Calculated Risk has obviously posted several updated graphs, which give a good, if very general, sense of just what’s been happening in terms of employment in America.
From Bill McBride’s post at CR this morning:
The Labor Force Participation Rate was increased to 63.5% in June (blue line) from 63.4% in May. This is the percentage of the working age population in the labor force.
The participation rate is well below the 66% to 67% rate that was normal over the last 20 years, although a significant portion of the recent decline is due to demographics.
The Employment-Population ratio increased in June to 58.7% (black line).
Here’s that graph:
You can see the dip in the participation rate during the 2007-2009 recession, but note that the rate had already been declining for over a decade before that. There are a variety of reasons for this, primarily the increased number of elderly Americans. The slow employment recovery from the 2001 recession almost certainly contributed to the decline in the rate for a few years as well. Also, more adult Americans are going to college, and I suspect there might even have been an uptick in single-income households by choice.

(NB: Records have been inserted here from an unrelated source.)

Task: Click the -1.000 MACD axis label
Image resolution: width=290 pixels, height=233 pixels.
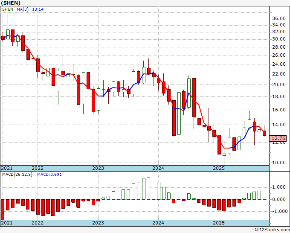Action: [x=279, y=211]
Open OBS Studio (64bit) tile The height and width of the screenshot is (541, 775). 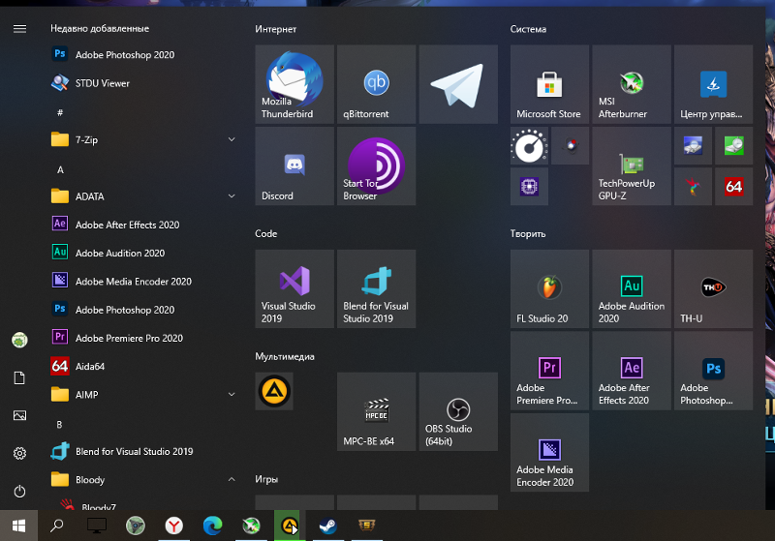457,412
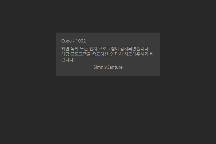Viewport: 216px width, 144px height.
Task: Click the "Code : 1002" error label
Action: click(73, 41)
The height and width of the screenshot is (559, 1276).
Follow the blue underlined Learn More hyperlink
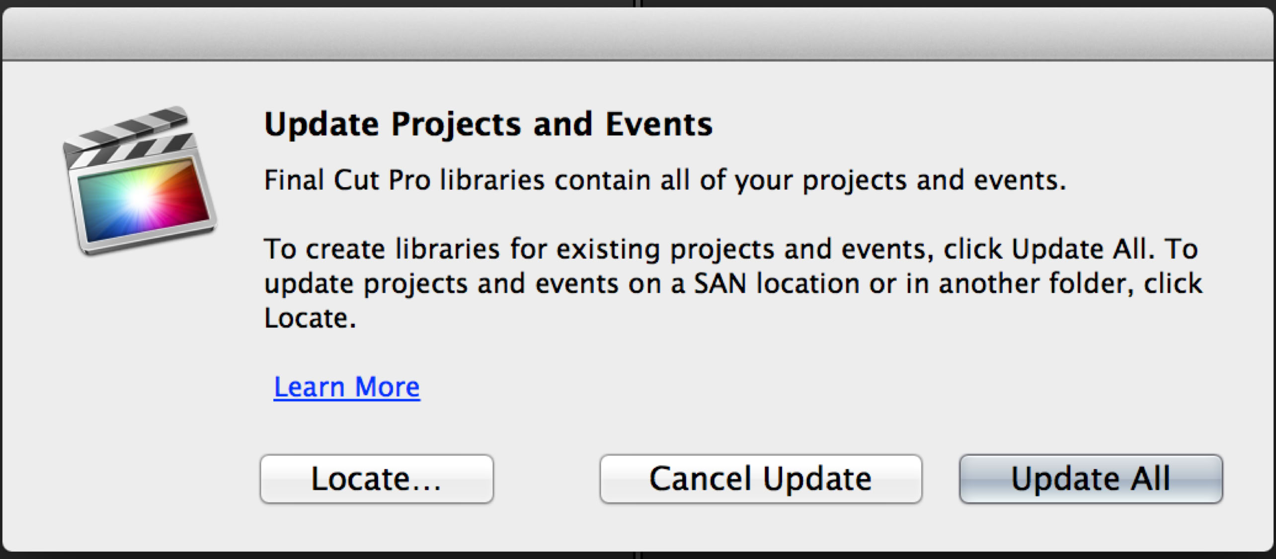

The key reason for the rising participation rate from 1960 to 1990 was the entry of women in large numbers into the workforce.
The employment-population ratio obviously nosedived as unemployment spiked and millions of jobs were lost beginning in 2008, but it looks like that number has stabilized and is slowly creeping upward. If the unemployment rate continues falling and if the economy keeps adding jobs at the current clip, we should see that number back up around 61 percent in a couple of years.
This next graph from Calculated Risk shows the devastating decline in jobs during the 2007-2009 recession compared to other post-WW II recessions, which typically saw steep losses and strong recoveries.
Note, however, that the jobs recovery form the relatively shallow 2001 recession was painfully slow. We’re recovering at about the same rate this time around. The slower recoveries in these two most recent recessions suggest that newer forces might have come into play.
It’s worth noting, however, that part of the jobs recovery a decade ago was due to the continued growth of government payrolls. This time, public employment has been declining.